12/23/13 06:13:28 PM
by Billy Williams

By using the right approach with covered call writing you can earn predictable returns and end up owning the stock at no cost if you play it correctly.

Security:   NLNK EJ
Position:   Hold

There are a number of challenges that traders face each day, the most common being timing your entries, interpreting the trends, risk control, trade management, and picking the correct underlying instrument to trade. But, there are uncommon challenges that you have to take into account such as emotional control, right decision making, the stress from unpredictable returns and the anxiety over trade positions that don't conform to average holding periods. Before you trade, all of these challenges have to be accounted for and, more importantly, included in your planning so that there is no doubt at any stage of the trade — before entry, after entry, managing the position, profit taking. Any doubt as to what to do at any stage can lead to poor decision making and a breakdown of discipline that can lead to meager results or, worse, severe drawdowns.

For you, as a trader, it's important to eliminate as many unpredictable variables as possible while being confident in your trading method and comfortable with it at the same time.

Figure 1. On December 4, 2013, NLNK was trading above its 20-day and 50-day SMA before pulling back and offering a low-risk entry at around $20.25. The stock resumed its uptrend, and with expiration day approaching on December 20, 2013, is showing divergence in its Williams %R that indicates the stock is oversold and/or approaching a top. At this level, you could sell a covered call option that would yield between 6.70% to 17.80% in just a few days.
Graphic provided by:
One of the strategies to help you accomplish this, as well as eliminate some of the unpredictability of expected profits and unknown trade holding periods, is writing covered calls.

Writing covered calls is a hybrid strategy of holding stock while selling call options on the position. Like renting a house, you sell call options on stock holdings in increments of 100 shares which lowers your cost basis and gives you both predictable income while defining your holding period to the call option's strike price and month of expiration.

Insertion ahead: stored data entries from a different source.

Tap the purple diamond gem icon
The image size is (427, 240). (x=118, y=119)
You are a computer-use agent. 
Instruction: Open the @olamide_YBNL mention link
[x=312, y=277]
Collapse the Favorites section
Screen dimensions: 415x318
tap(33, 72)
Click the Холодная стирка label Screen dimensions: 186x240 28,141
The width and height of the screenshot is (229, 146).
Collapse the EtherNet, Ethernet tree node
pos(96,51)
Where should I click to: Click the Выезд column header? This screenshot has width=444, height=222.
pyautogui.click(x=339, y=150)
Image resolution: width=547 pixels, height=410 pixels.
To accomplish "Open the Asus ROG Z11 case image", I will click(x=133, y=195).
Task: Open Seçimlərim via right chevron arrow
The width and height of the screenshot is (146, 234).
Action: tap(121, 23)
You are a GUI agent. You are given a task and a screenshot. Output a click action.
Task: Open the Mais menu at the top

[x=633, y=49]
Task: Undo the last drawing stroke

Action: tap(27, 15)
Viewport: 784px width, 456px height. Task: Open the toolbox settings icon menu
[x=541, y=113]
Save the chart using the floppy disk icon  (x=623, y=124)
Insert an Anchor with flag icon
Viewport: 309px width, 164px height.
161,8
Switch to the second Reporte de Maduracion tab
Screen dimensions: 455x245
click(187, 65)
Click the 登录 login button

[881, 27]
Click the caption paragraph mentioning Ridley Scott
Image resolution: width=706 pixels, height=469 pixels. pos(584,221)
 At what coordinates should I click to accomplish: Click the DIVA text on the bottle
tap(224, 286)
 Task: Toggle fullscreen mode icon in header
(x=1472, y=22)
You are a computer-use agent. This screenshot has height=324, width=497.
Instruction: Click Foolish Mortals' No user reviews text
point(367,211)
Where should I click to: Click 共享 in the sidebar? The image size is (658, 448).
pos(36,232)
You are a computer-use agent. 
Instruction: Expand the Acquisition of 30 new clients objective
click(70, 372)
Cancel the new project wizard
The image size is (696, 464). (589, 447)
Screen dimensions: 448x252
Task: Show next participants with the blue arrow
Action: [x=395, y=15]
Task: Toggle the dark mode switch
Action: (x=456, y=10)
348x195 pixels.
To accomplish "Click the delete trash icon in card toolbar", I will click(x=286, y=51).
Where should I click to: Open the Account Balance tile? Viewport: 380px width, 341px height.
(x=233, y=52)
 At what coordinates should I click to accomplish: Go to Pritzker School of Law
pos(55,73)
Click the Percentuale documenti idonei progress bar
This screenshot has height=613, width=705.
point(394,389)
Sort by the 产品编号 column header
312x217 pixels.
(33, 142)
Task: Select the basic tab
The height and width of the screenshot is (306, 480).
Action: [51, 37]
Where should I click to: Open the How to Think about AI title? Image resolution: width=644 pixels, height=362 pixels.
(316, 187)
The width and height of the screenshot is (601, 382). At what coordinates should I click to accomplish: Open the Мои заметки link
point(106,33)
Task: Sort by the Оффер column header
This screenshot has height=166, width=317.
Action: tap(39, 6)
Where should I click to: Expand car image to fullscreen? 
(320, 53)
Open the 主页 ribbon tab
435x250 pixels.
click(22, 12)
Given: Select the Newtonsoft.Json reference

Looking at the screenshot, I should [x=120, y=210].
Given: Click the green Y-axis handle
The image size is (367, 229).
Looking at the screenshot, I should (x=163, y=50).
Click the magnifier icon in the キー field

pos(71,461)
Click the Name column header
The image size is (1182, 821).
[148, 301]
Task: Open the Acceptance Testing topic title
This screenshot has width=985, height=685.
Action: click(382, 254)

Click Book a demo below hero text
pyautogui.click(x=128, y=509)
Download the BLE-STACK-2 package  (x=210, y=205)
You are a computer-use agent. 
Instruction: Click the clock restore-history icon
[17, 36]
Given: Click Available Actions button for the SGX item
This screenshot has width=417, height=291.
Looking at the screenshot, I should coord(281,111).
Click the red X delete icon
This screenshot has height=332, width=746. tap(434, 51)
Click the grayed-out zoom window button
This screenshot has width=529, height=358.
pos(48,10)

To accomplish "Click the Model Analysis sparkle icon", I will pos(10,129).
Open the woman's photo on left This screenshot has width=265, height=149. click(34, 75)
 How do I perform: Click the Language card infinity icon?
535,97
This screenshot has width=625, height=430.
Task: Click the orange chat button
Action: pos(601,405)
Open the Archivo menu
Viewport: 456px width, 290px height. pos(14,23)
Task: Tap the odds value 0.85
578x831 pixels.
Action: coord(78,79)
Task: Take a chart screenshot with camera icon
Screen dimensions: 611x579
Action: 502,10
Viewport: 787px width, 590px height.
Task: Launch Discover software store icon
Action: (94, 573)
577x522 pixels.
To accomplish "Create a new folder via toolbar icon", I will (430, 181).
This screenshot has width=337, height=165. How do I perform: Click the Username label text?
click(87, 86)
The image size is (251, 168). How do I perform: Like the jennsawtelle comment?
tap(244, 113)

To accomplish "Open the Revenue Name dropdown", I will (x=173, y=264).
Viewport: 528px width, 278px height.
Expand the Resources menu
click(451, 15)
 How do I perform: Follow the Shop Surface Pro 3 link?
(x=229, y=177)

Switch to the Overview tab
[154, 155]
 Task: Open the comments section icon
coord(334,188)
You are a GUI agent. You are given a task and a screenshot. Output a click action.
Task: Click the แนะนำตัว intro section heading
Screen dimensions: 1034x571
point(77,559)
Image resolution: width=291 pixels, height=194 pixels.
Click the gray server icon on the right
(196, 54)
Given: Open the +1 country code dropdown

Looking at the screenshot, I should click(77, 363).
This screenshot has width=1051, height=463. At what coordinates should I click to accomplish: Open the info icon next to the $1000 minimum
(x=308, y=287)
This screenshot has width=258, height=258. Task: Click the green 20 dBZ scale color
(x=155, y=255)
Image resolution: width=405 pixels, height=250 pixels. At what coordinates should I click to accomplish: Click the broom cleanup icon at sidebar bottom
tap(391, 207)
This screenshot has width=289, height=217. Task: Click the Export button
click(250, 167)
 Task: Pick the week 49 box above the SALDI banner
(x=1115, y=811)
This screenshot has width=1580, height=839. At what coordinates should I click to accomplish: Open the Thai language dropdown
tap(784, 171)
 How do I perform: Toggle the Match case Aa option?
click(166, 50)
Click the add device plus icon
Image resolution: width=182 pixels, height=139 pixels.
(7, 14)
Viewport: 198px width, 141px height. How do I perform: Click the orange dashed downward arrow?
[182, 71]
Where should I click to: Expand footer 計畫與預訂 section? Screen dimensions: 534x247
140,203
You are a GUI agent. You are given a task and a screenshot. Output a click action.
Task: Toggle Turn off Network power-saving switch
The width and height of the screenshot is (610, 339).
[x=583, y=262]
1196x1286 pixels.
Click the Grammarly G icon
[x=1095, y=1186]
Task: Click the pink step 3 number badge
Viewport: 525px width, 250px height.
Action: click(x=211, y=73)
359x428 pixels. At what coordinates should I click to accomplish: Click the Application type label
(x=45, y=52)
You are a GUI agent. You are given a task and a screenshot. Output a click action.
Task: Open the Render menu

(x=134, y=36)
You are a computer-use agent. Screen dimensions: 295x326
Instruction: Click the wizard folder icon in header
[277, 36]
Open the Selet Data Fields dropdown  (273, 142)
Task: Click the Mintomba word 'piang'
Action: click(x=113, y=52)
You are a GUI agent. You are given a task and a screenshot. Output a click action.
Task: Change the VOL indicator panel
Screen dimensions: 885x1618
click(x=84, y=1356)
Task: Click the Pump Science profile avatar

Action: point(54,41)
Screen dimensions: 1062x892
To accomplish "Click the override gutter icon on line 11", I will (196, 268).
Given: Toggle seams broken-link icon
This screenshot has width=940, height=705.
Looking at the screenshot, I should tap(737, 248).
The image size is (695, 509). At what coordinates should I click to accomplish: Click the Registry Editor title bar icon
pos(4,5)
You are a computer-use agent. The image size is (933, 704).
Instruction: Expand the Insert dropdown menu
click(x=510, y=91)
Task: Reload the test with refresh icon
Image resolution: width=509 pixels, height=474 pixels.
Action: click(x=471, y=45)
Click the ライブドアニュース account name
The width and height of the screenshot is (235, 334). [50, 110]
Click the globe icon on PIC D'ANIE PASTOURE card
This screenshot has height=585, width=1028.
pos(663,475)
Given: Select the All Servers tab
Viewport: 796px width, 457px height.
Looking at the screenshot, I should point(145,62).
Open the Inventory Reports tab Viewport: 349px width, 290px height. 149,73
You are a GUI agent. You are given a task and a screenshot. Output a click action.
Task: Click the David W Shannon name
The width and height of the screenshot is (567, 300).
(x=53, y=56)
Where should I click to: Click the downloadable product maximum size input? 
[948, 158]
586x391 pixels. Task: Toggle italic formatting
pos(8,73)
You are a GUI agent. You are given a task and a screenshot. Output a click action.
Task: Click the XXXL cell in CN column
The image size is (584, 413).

Plus, it allows you to calculate your profit in advance as well as know how long the trade will take before you can bank your profits.

If the stock reaches the call option's strike price by its expiration date, then it can be called away by the option buyer. This occurs on average about 75% of the time but, if you time it right, then you can avoid being called away and repeat writing covered calls on the same stock position. Again, like renting a home, eventually the mortgage is paid for and you own the home outright, and so it is with the stock position where each time you successfully write a covered call that isn't called away, you eventually own the stock at no cost.

Figure 2. EJ also offered a low-risk pullback entry at around $10.50 near the end of November 2013 before it resumed its upward trend. As price moved up, its Williams %R indicator also reveals divergence indicating an oversold condition and setting up to write a covered call. The DEC $14 calls are priced at around $50 which would yield you a 4.80% return for a few days till expiration on the 20th ($50 in call premium/$1,050 in stock = 4.80%) if you're not called away. If you are, then your yield could be as high as 33.33% ($50 in option premium collected + $350 in capital gains/$1,050 in stock = 33.33%).
Graphic provided by:
A solid approach to using this strategy is to look for stocks that are priced $20 or lower that have high option premiums on slightly out-of-the-money (OTM) call options with less than three weeks left till expiration. The reason you want less than three weeks of time left on the OTM option is that time decay will work in your favor as the call option loses value the closer it gets to the expiration date.

NLNK pulled back in price earlier this month and offered a low-risk entry in the stock at around $20.25 before resuming its upward trend. As the stock began its upward move, using a leading indicator like Williams %R, you would look for any signs of indicator divergence or an oversold condition. This is the signal point to sell an OTM call option, which in this case would be the DEC $22.50 call that is currently priced at $1.35. The option expires on December 21, 2013 and could yield a 6.70% return if not called away ($135 option premium collected/$2,025 worth of NLNK stock = 6.70%) or a 17.8% yield if called away ($135 call option premium collected + $225 in capital gain collected from the stock sale/$2025 worth of NLNK stock = 17.80%).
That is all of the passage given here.